Fredrica Torkudzor

Personal information
- Date of birth: 31 July 2004 (age 21)
- Position: Forward

Team information
- Current team: Ünye Gücü
- Number: 6

Senior career*
- Years: Team / Apps / (Gls)
- 2021–2022: Northern Ladies / 17 / (8)
- 2022–2023: Pearl Pia Ladies
- 2023–2024: HOPS
- 2024–: Ünye Gücü / 1 / (1)

International career
- Ghana

= Fredrica Torkudzor =

Ghanaian footballer (born 2004)

Fredrica Torkudzor (born 31 July 2004) is a Ghanaian professional women's football forward who plays in the Turkish Super League for Ünye Gücü.

== Club career ==
Torkudzor played in her country in the Ghana Women's Premier League for the Tamale-based clubs Northern Ladies F.C. (2021–22), and Pearl Pia Ladies F.C. (2022–23).

She played in the Indian Women's League for the Delhi-based club House of Power Soccer FC.

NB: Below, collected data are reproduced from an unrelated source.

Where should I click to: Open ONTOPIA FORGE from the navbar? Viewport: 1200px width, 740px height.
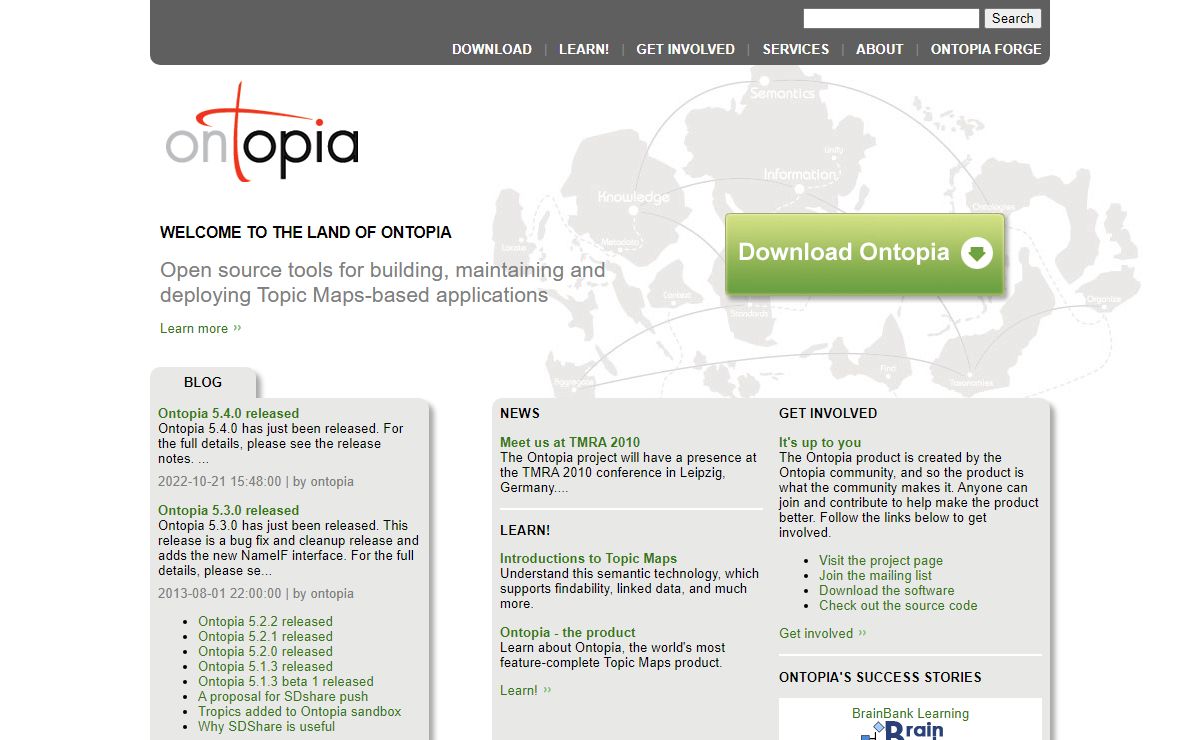point(985,49)

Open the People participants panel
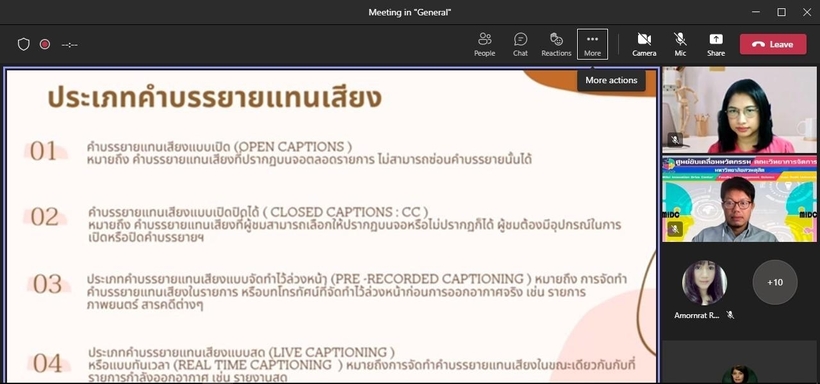coord(484,44)
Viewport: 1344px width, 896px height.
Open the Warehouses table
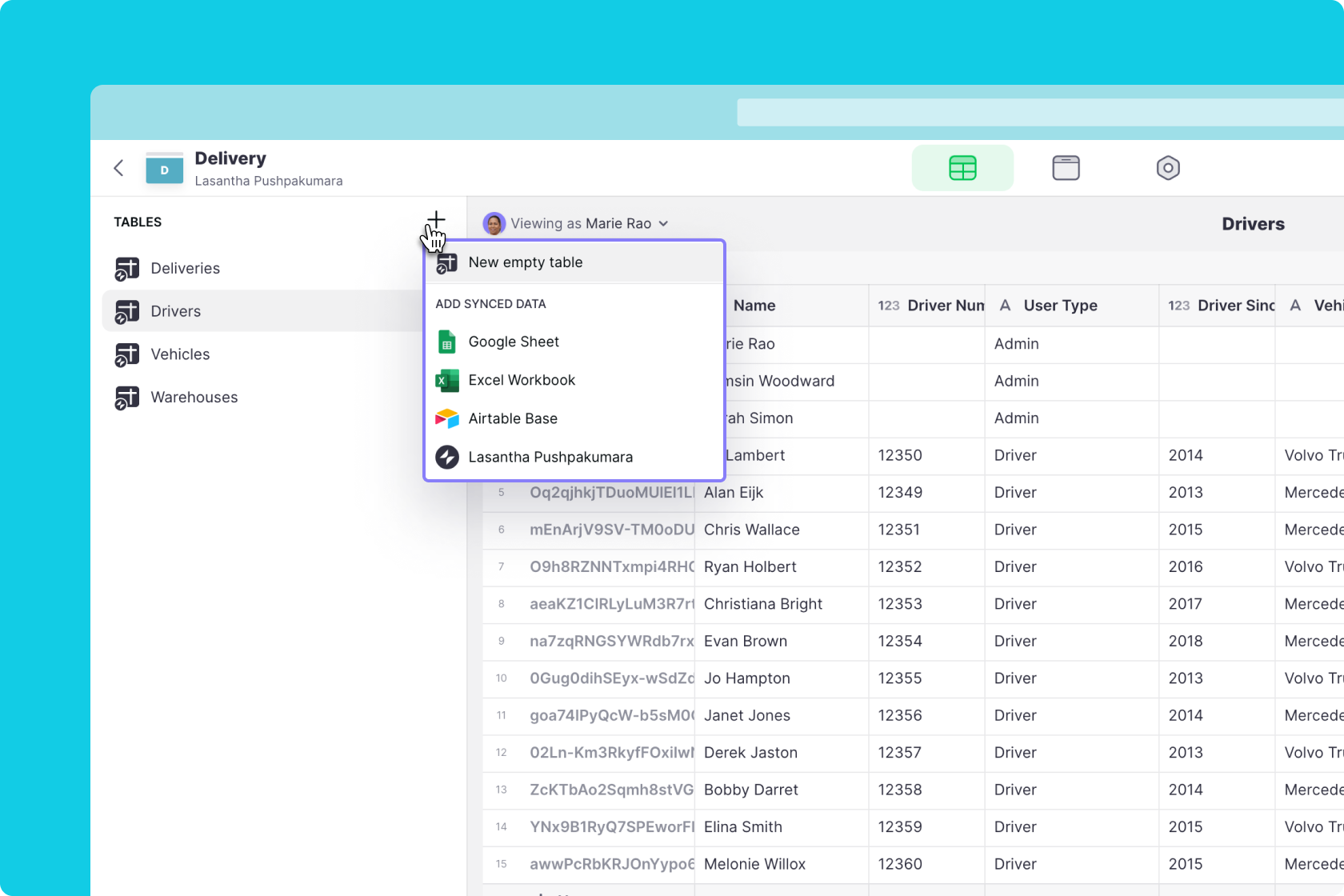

End August 2024, she moved to Turkey, and signed with the newly to the Super League promoted club Ünye Gücü F.K. in Ordu.

In the 2023–2024 season, Torkudzor joined HOPS FC in the Indian Women's League (IWL). She was a key player for the team, scoring 7 goals during the season, including a hat-trick in a 5-1 away victory against Kickstart FC on January 29, 2024.